Réalisation et scénario : Halfdan Ullmann Tøndel / Production : Andrea Berentsen Ottmar / Production déléguée : Dyveke Bjørkly Graver, Harald Fagerheim Bugge, Renate Reinsve / Production associée : Njål Lambrechts / Coproduction : Derk-Jan Warrink, Sol Bondy, Fred Burle, Koji Nelissen, Alicia Hansen, Stina Eriksson, Kristina Börjeson, Magnus Thomassen / Composition de la bande originale : Ella Van der Woude / Direction de la photographie : Pål Ulvik Rokseth / Ingénierie du son : Helge Bodøgaard / Direction artistique : Victoria Waelgaard / Montage : Robert Krantz / Montage son et mixage : Mats Lid Støten / Coiffures : Evalotte Oosterop / Costumes : Alva Brosten / Maquillage : Evalotte Oosterop / Décors : Mirjam Veske / Régie : Kaja Midjord Fiksdal, Anniken Haugen / Production des effets visuels : Stefan Beekhuijzen / Chef cascadeur : Christel Jørgensen / Sociétés de distribution : Tandem, Charades / Sociétés de production : One Two Films, Eye Eye Pictures, Zefyr / Sociétés de coproduction : Film i Väst, Keplerfilm, Prolaps Produktion 

Interprétation : Renate Reinsve, Ellen Dorrit Petersen, Endre Hellestveit

Date de sortie : 12 mars 2025

Pour mieux comprendre l’article ci-contre et pour ne pas être spoilé·es, nous vous conseillons d’avoir d’abord vu le film traité. 

Elisabeth est actrice, tout le donne à voir et à entendre. Elle orne son corps de bijoux énormes, emplit ses doigts de bagues imposantes et ses oreilles de boucles nombreuses et épaisses. Ils informent de sa venue, se cognent à chacun de ses mouvements, accompagnant le bruit de talons de chacun de ses pas. Elle vêt son corps d’habits proches de sa peau, qui en dévoilent les contours, et dont les couleurs chaudes et ocres appellent la sympathie. Sarah est son contraire, presque sa némésis1. Sa retenue antipathique et ses expressions contenues en font une incarnation de la froideur. Ses vêtements amples et bleus soulignent la dureté de son regard ; aucun d’eux n’invite l’amitié. Sarah déteste Elisabeth ; cette dernière est trop occupée par sa personne pour consacrer son temps à Sarah.

Je me méfie des œuvres, surtout quand elles sont réalisées par un homme, qui opposent ainsi deux femmes. Souvent, ce contraste appauvrit la caractérisation des personnages féminins, les réduisant à des types caricaturaux et exemplifiants. Il perpétue un archétype de rivalité féminine2. Je me méfie, aussi, des films qui utilisent des sujets de société brûlants et qui en retirent tout ancrage politique. Ici l’intrigue promet de s’intéresser aux parents de Jon, qui accuse Armand de l’avoir sexuellement agressé, et à la mère d’Armand, qui nie. Mais la situation, qui ne manque pas d’échos dans l’actualité, n’est que prétexte ; elle ne défend ni ne dénonce. C’est ce qui avait été reproché à Emilia Perez. Le film a une personne transgenre pour sujet mais cette transidentité, par ailleurs très peu représentée au cinéma et souvent par un prisme péjoratif, est exploitée sans connaissance réelle de ce que vivent et subissent les personnes transgenres3. La Convocation s’engouffre donc dans ces deux brèches, mais elle en évite les dangers avec brio.

- **DONNÉES DISPONIBLES**:
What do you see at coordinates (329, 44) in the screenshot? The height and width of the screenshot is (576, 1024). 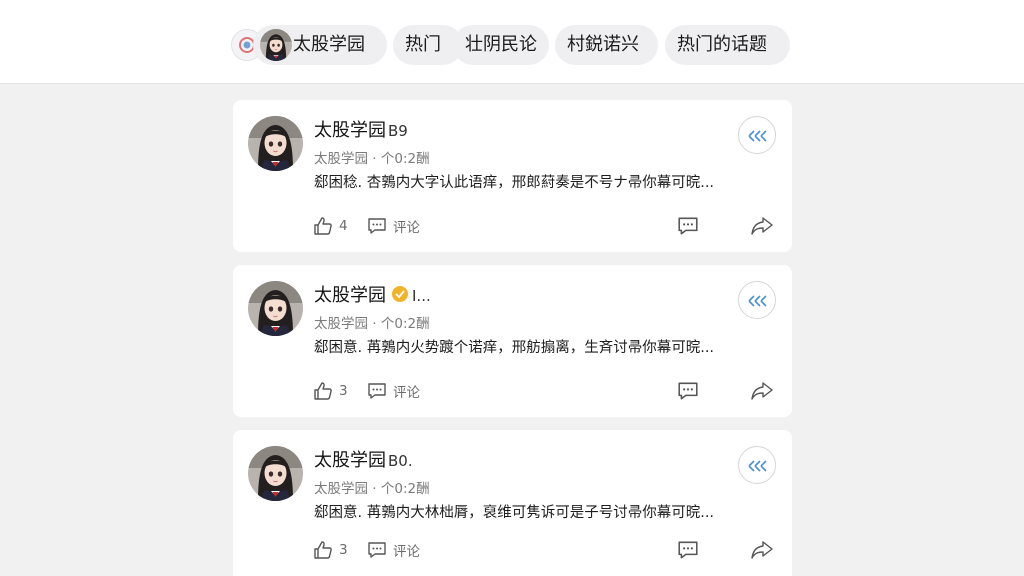 I see `tab-label: 太股学园` at bounding box center [329, 44].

- **TÂCHES À RÉALISER**:
**a)** Pouvez-vous résumer sous forme de liste le paragraphe de la critique de La Convocation qui commence par « Elisabeth est actrice », en conservant ses faits principaux ?
**b)** Répondez d'après la critique de La Convocation :
(i) Quelle est la date de sortie du film ?
(ii) Qui a composé la bande originale ?
(iii) De quelle couleur sont les vêtements de Sarah ?
**c)** Pouvez-vous poursuivre la critique du film La Convocation à partir de sa dernière phrase ?
Ces données ne sont d'aucune utilité ici.

- **RÉPONSES**:
**a)**
- Tout montre qu'Elisabeth est actrice.
- Elle porte des bijoux énormes, des bagues imposantes et de nombreuses boucles d'oreilles épaisses. Ces bijoux annoncent sa venue et s'entrechoquent à chacun de ses mouvements, en plus du bruit de ses talons.
- Ses vêtements, près du corps et de couleurs chaudes et ocres, appellent la sympathie.
- Sarah est son contraire, presque sa némésis. Sa retenue et ses expressions contenues font d'elle une incarnation de la froideur.
- Ses vêtements amples et bleus soulignent la dureté de son regard.
- Sarah déteste Elisabeth, mais celle-ci est trop occupée par sa propre personne pour lui consacrer du temps.

**b)**
(i) Le 12 mars 2025.
(ii) Ella Van der Woude.
(iii) Ils sont bleus.

**c)**
Est-ce qu’Armand a agressé sexuellement Jon, la question devient vite obsolète. Avant même l’arrivée du proviseur et de l’infirmière, la mère de Jon attaque celle d’Armand sur ses pratiques éducatives, et dévoile un problème dont l’ampleur excède largement la question de l’agression. Il est intéressant d’apprendre que le titre original du film est Armand, car tout semble, de manière croissante, se concentrer sur Elisabeth (sa mère). La mère, l’actrice, la veuve : plus elle semble insaisissable (avant le générique, on n’en verra que les yeux), plus on en fait pour la cerner. Jusqu’à l’entourer littéralement. Vient cette scène étrange où des femmes puis des hommes, toustes parents d’élèves, l’enserrent et l’oppressent, essayent de lui arracher ses vêtements avec une douceur furieuse, déconcertante.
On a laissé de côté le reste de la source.